__Try it__: Pick out all lines in the listing holding the string "screenshot" and copy them.

__Task inputs__:
+ + +

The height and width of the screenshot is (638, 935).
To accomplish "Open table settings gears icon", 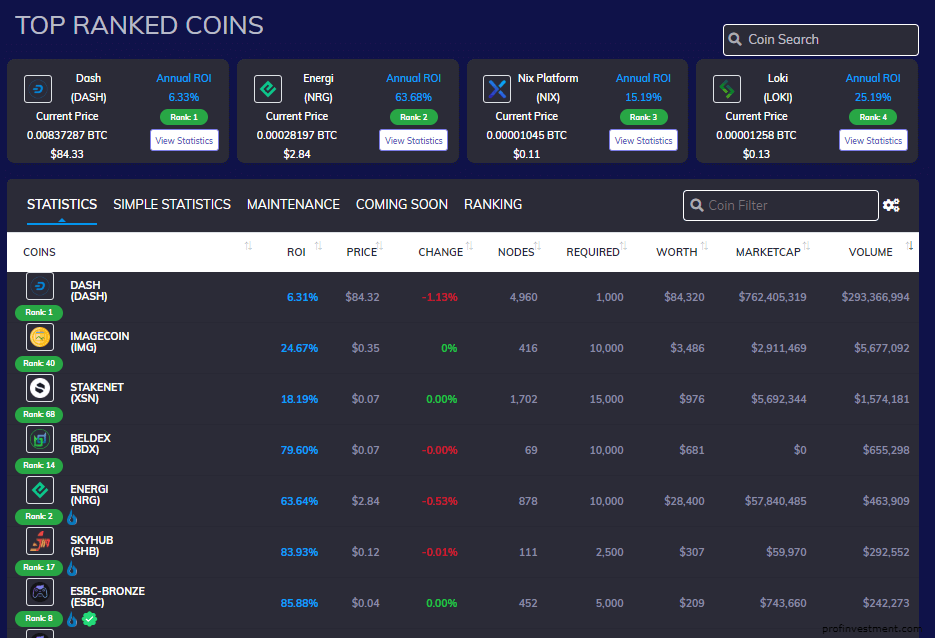I will (x=891, y=205).
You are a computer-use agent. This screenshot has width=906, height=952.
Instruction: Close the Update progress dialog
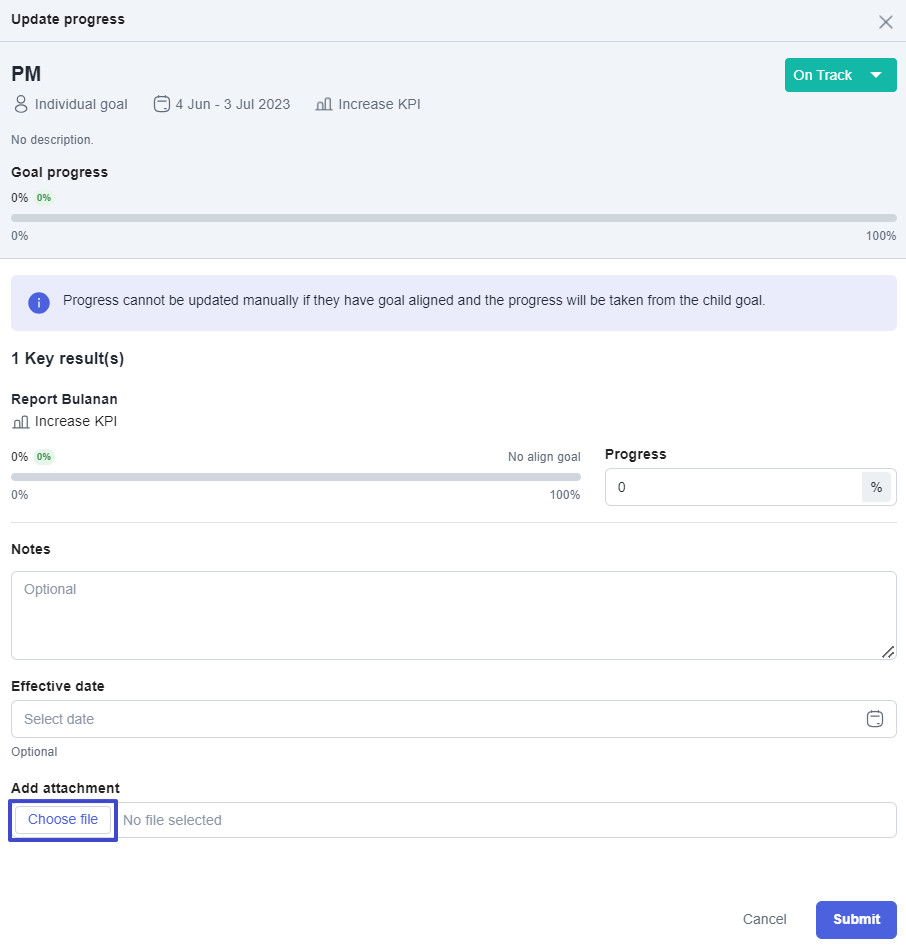coord(885,22)
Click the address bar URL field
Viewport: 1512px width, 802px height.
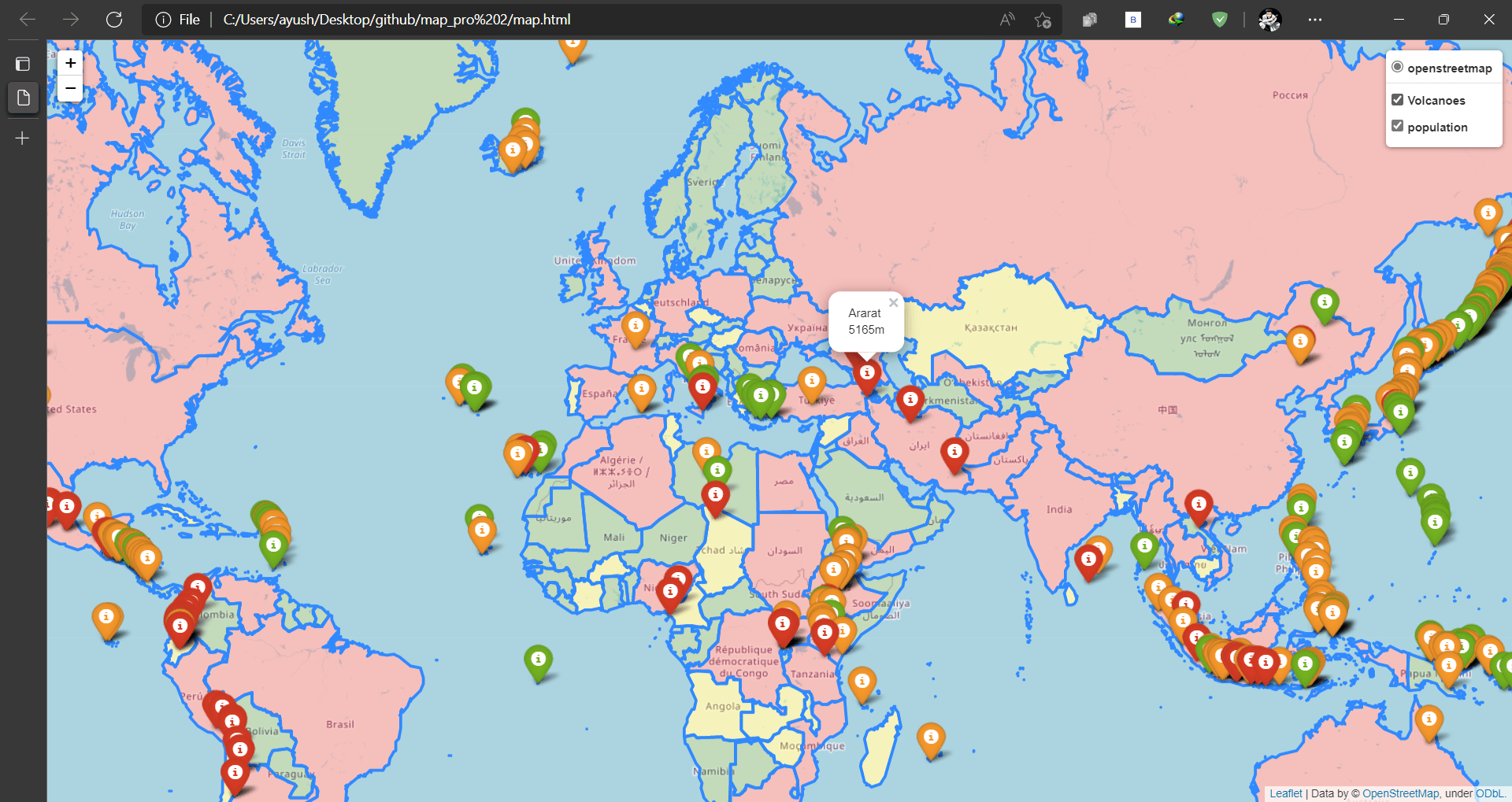coord(551,20)
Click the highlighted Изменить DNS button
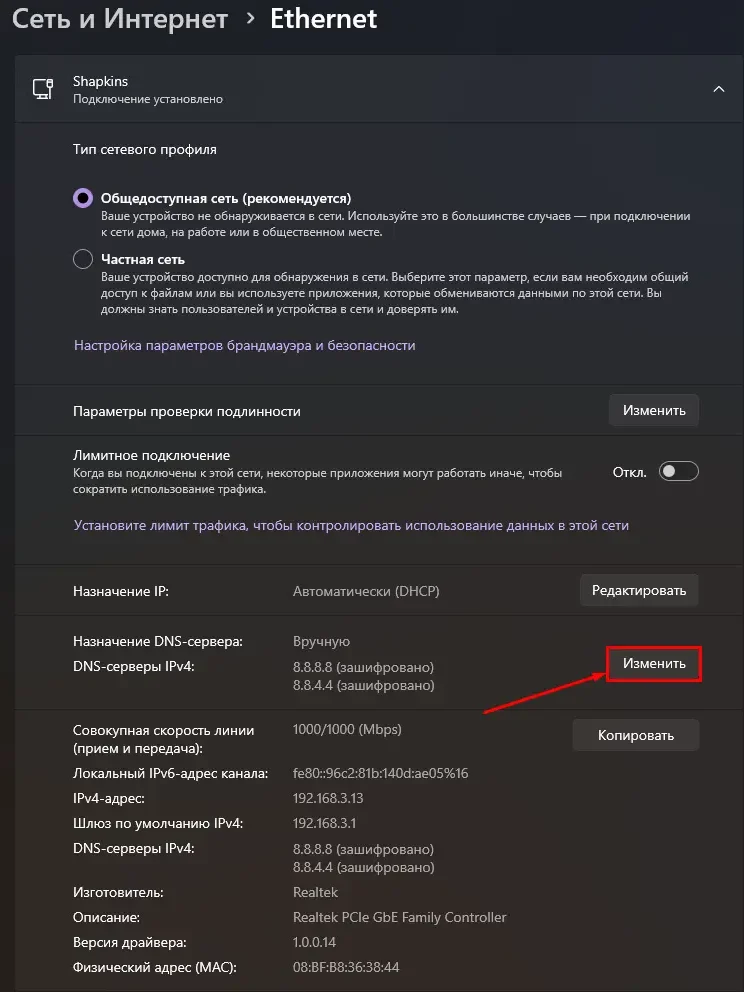 [x=653, y=663]
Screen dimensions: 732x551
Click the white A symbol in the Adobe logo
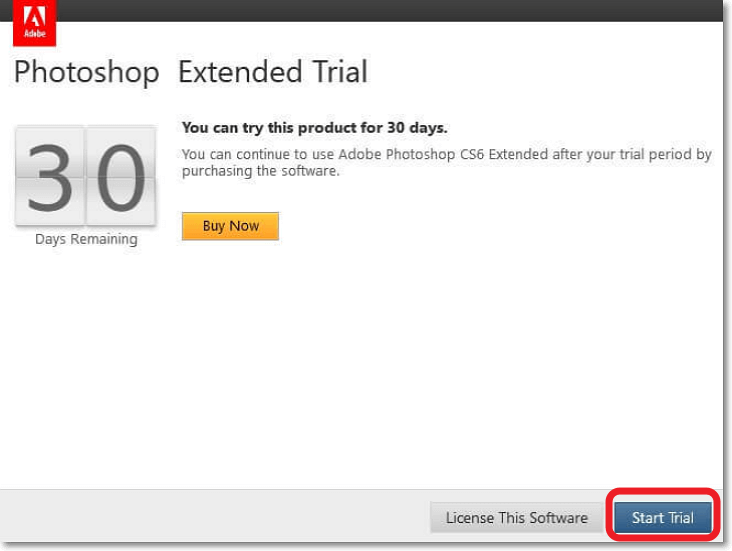34,17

+ + +

__Result for this exercise__:
The height and width of the screenshot is (638, 935).
You are a computer-use agent. This screenshot has width=906, height=952.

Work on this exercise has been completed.